Compound 8 showed promising kinact/KI for BFL1 as well as micromolar inhibition in a TR-FRET assay using a BIM-derived peptide. Crystallography was initially unsuccessful, but synthesis of close analogs led to compound 13, which is slightly more potent and could be co-crystallized with the protein. The structure confirmed covalent binding and revealed that one of the phenyl rings binds in a lipophilic pocket created by movement of a phenylalanine side chain.


To explore more regions of the protein-protein binding site, the researchers performed a high-concentration crystallographic screen with 384 non-covalent fragments. This yielded nine hits, four of which made hydrogen bonds with a glutamic acid side chain (E78) that had previously been targeted by others.
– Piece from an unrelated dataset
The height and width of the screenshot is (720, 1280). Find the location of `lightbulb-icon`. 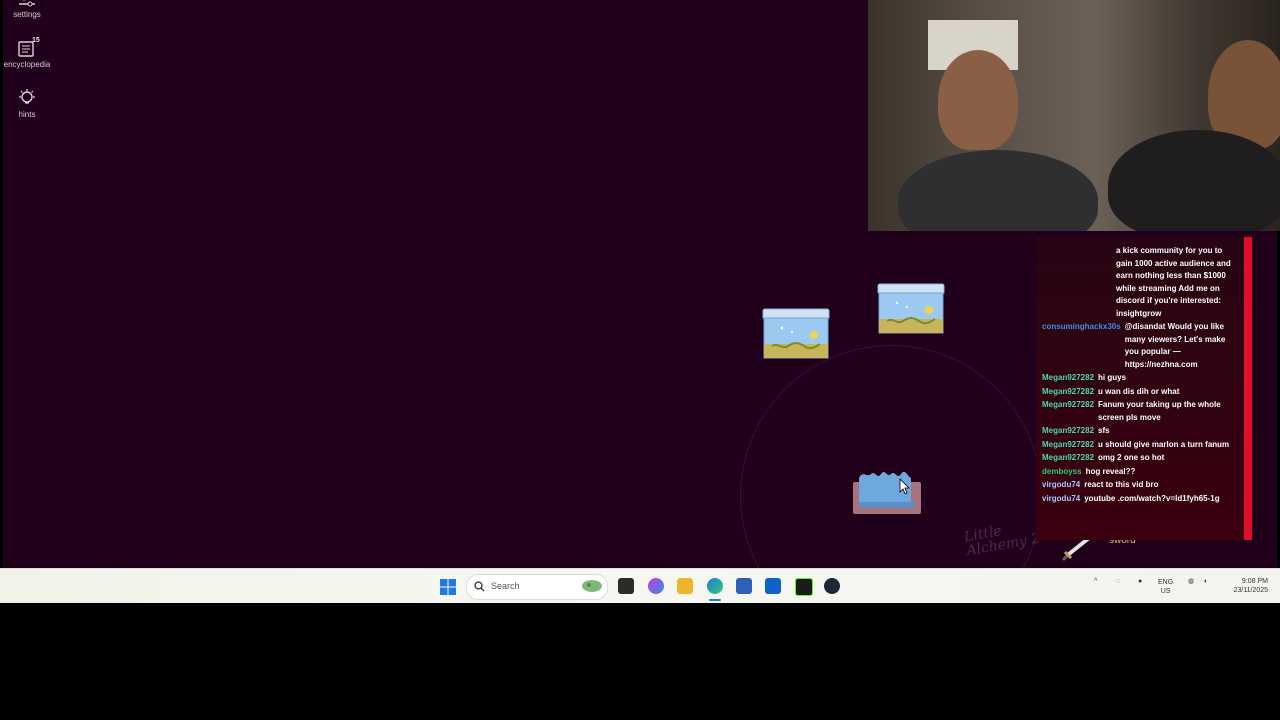

lightbulb-icon is located at coordinates (27, 96).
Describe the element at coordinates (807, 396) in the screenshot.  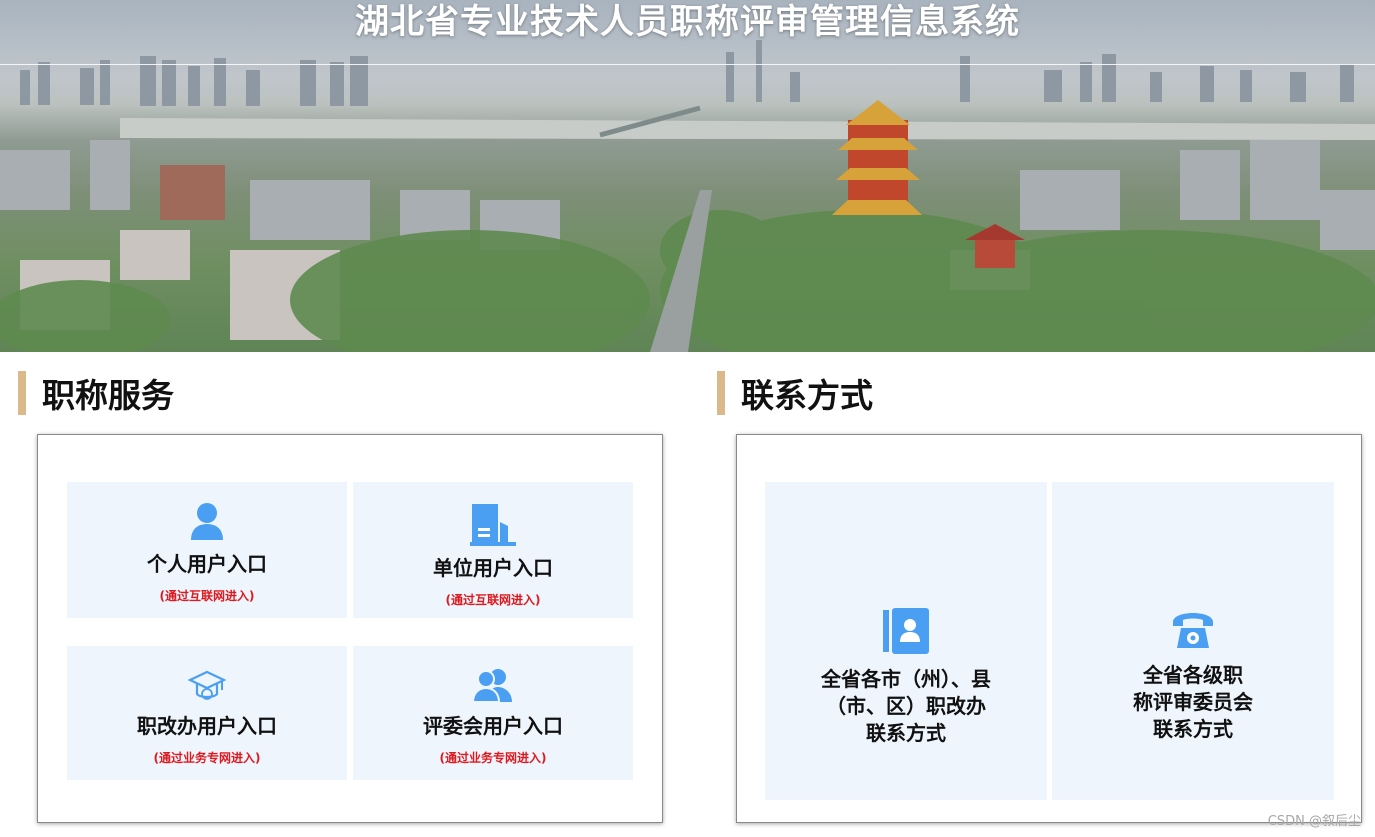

To try to engage with this residue, the researchers modeled and synthesized a series of amine-containing molecules. Happily, one of the highest priority compounds gave a ten-fold boost in potency. Adding a methyl to the benzylic position and tweaking substituents around one of the phenyl rings ultimately led to compound (R,R,S)-26, the best molecule in this paper.
 
Because C55 is unique to BFL1, the hope was that compounds would be selective against other BCL2 family members, and indeed (R,R,S)-26 showed no activity against BCL-xl, BCL2, or MCL1. In vitro ADME parameters were encouraging, and the molecule also showed moderate bioavailability in mice. (R,R,S)-26 showed some cellular activity, though a mass-spectrometry assay showed only ~50% target engagement in cells after treatment at 10 µM for five hours.
 
The second J. Med. Chem. paper, by Adeline Palisse and colleagues, describes further optimization. Structure-based design was supported by “multiple X-ray cocrystal structures,” and as in the first paper the researchers consistently measured the half-life of new molecules against the cellularly abundant thiol glutathione to ensure they were not simply optimizing non-specific reactivity. The paper is an excellent blow-by-blow account of some of the challenges of medicinal chemistry: improving activity at the expense of stability or permeability, for example. The most potent compound has kinact/KI = 120,000 M-1s-1, but the hepatocyte stability data suggested it would be rapidly cleared.
 
In the end, compound 20 was chosen as the best overall molecule, with a kinact/KI comparable to that of the approved drug sotorasib. As with (R,R,S)-26, it showed no activity against BCL-xl, BCL2, or MCL1, and it was also clean against a panel of 48 kinases and fairly clean against a panel of other potential off-target proteins.
 
Among the several BCL2 family members, the protein MCL1 can also bind to BIM, thereby blunting the effects of inhibiting BFL1. Thus, the researchers performed cell assays in the presence of the MCL1 inhibitor AZD5991, whose discovery we wrote about here. In the presence of 0.5 µM AZD5991, compound 20 had an EC50 = 350 nM in a cell viability assay and also activated caspase 3, as expected in apoptosis. A similar effect is also seen in combination with venetoclax.
 
Pharmacokinetic studies in mice revealed that compound 20 is 55% orally bioavailable, and this combined with the other properties suggest this molecule will be a useful chemical probe for exploring the biology of BIM.